Aquí emerge con fuerza la innovación social como criterio de diseño estatal. No se trata de grandes declaraciones, sino de políticas concretas que articulan urbanismo, educación, salud mental, bienestar familiar, empleo, cultura y participación comunitaria. Este enfoque reconoce la multicausalidad del delito y, por lo mismo, apuesta por respuestas complejas, pero más efectivas.
El nivel local: donde la seguridad se juega de verdad
Uno de los consensos más sólidos en materia de prevención es el rol estratégico de los municipios. Son los gobiernos locales quienes conocen el territorio, identifican los conflictos antes de que escalen y articulan redes institucionales y comunitarias. Cuando un municipio recupera una plaza, fortalece organizaciones sociales o activa programas de convivencia, está haciendo prevención del delito tan efectiva —o más— que la instalación de cámaras.

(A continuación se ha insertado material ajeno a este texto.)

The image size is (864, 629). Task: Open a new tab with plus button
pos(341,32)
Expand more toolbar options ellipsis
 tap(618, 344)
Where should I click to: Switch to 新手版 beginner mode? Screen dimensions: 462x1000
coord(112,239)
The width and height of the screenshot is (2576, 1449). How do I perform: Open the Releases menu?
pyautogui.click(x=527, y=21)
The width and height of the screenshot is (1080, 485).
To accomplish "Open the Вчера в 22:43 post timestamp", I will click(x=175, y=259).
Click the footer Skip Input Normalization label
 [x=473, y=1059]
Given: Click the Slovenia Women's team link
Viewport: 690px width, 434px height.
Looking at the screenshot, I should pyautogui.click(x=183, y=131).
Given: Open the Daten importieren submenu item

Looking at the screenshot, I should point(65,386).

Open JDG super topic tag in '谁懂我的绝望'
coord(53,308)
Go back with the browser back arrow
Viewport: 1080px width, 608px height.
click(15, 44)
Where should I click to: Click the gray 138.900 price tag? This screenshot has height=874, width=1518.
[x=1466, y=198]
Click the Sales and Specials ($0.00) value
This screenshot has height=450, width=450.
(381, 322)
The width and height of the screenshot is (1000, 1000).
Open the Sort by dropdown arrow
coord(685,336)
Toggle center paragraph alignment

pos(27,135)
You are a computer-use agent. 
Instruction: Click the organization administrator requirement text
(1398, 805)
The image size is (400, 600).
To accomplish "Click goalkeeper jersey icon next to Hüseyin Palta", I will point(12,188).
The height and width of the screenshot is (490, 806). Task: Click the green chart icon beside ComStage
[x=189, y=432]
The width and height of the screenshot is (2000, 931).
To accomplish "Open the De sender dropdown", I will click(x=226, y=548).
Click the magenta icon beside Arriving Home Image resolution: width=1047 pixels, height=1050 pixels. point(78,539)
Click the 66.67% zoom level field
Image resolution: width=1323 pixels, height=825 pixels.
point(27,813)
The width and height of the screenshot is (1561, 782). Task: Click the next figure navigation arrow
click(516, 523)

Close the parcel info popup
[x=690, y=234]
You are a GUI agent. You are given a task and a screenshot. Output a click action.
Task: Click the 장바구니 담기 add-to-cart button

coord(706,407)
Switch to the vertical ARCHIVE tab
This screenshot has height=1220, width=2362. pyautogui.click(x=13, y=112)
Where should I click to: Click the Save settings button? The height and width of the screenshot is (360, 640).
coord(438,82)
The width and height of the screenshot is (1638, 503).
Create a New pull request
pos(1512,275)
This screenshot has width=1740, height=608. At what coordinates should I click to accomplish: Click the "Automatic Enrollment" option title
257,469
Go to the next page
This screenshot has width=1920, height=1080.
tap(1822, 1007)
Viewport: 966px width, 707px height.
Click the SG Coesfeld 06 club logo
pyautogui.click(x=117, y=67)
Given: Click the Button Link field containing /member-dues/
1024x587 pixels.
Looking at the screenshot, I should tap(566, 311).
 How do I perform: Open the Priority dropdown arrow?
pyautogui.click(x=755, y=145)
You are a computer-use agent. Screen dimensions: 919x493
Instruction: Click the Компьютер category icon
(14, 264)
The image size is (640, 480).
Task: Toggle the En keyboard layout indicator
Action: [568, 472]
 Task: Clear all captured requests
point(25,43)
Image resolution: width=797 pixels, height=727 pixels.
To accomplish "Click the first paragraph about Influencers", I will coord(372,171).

La seguridad no se construye desde el decreto ni desde la retórica del enemigo interno. Se construye en la vida cotidiana, en barrios donde el Estado no aparece solo con sanciones, sino también con soluciones.
Después de la elección: una advertencia necesaria
Persistir exclusivamente en una lógica reactiva y de castigo puede derivar en una resignación permanente: más cárceles, más control, más miedo, pero sin menos delito. La historia reciente —en Chile y fuera de él— muestra que ese camino tiende a profundizar las fracturas sociales que alimentan la inseguridad.
Hoy, más que nunca, es necesario sostener una idea de seguridad que no se base en el miedo, sino en la dignidad. Tranquilidad digna significa políticas que previenen antes de castigar, que fortalecen comunidades, que invierten en cohesión social y que entienden la seguridad como resultado de un país más justo y organizado.
La tranquilidad no se impone. Se construye. Y esa construcción, aunque algunos prefieran negarlo, es profundamente política.